This case is very clear. The courts, going back to a case called Singer v. United States have held that a jury trial is a critical element in our judicial system. That there may be cases where passion is so great that no jury could be impartial, but that such a case has never been identified.

What the Court means, in summary, is that the right to a jury trial is not just a right of the defendents, but a right of society. Strangely, this is not based on judicial activism or some desire to get harsher treatment from an inflamed public. It is part of the Federal Rules of Criminal Procedure. Right there in Rule 23 it states that the defendent is ENTITLED to a trial by jury AND it MUST be by jury UNLESS: 1) the defense consents, 2) the prosecution consents and 3) the judge consents. So this is not a Constitutional requirement, it is a rule of law enforced by our courts. (That is, someday someone -- here please read Congress -- might change it.)

Now as to this case, the defense, not the prosecution, is fishing. Basically they argue that no jury would listen to their argument: that the people involved in transporting children for sexual trade did not intend the children to be used for sexual trade, is very hard to believe in the face of the other evidence. And secondly, that the judge is so uncomfortable with the complexity of evidence he is afraid that he might rule incorrectly and thus prejudice the trial. (The judge later wrote a note essentially withdrawing thhe position that he was not competent to preside at this trial.)

Very often, even innocent people must be faced with implausible arguments such as yes I was there and yes that is my gun and yes mine are the only fingerprints at the crime scene and yes I hated the deceased, but really I was busy doing my homework and not only did not have time to kill this person, but I also didn't see who did it. Oh, and by the way, I don't have that particular homework because the dog ate it. Besides, technically, the deceased died of a heart attack, not a gunshot wound.

In the end the Apellate Court told the judge to do his job, and gave him a little guidance on how, using the Federal Rules of Evidence to mitigate inflamatory evidence, these defendents can get a fair trial.

Consider the reverse, where the defense turns on sympathy and passion to overturn the clear evidence of the prosecution's case.
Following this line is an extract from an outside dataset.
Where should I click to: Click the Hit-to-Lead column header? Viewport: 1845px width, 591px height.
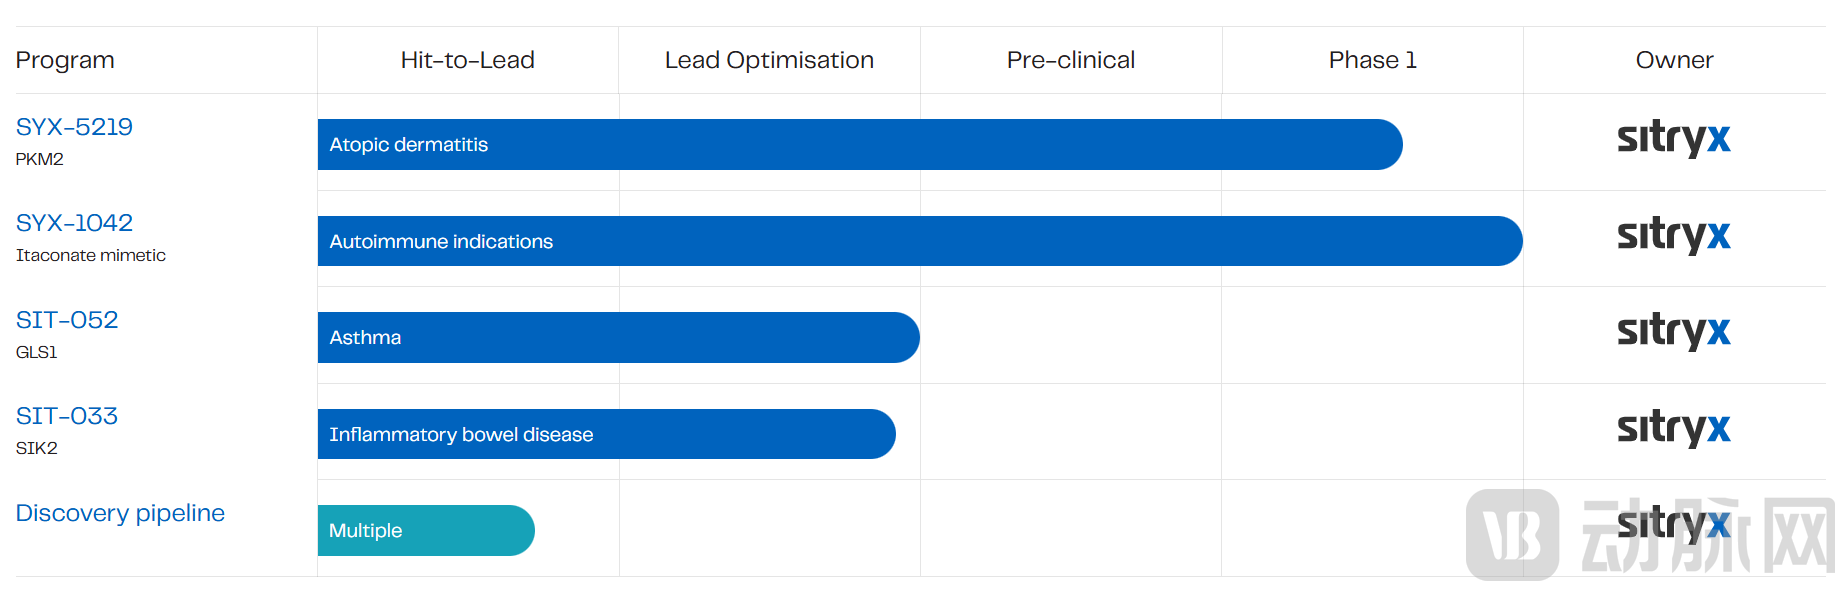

Sometimes the facts and the fates deal you a bad hand, and you have a choice there too, plead guilty or plea bargain, and throw youself on the mercy of the courts.

In summary: trial by jury is at the core of our system of justice and accepting a belief that juries cannot do their job even in difficult cases would so undermine our system of justice as to destory it. We must have faith in the trial by jury or we cannot do justice at all in the United States.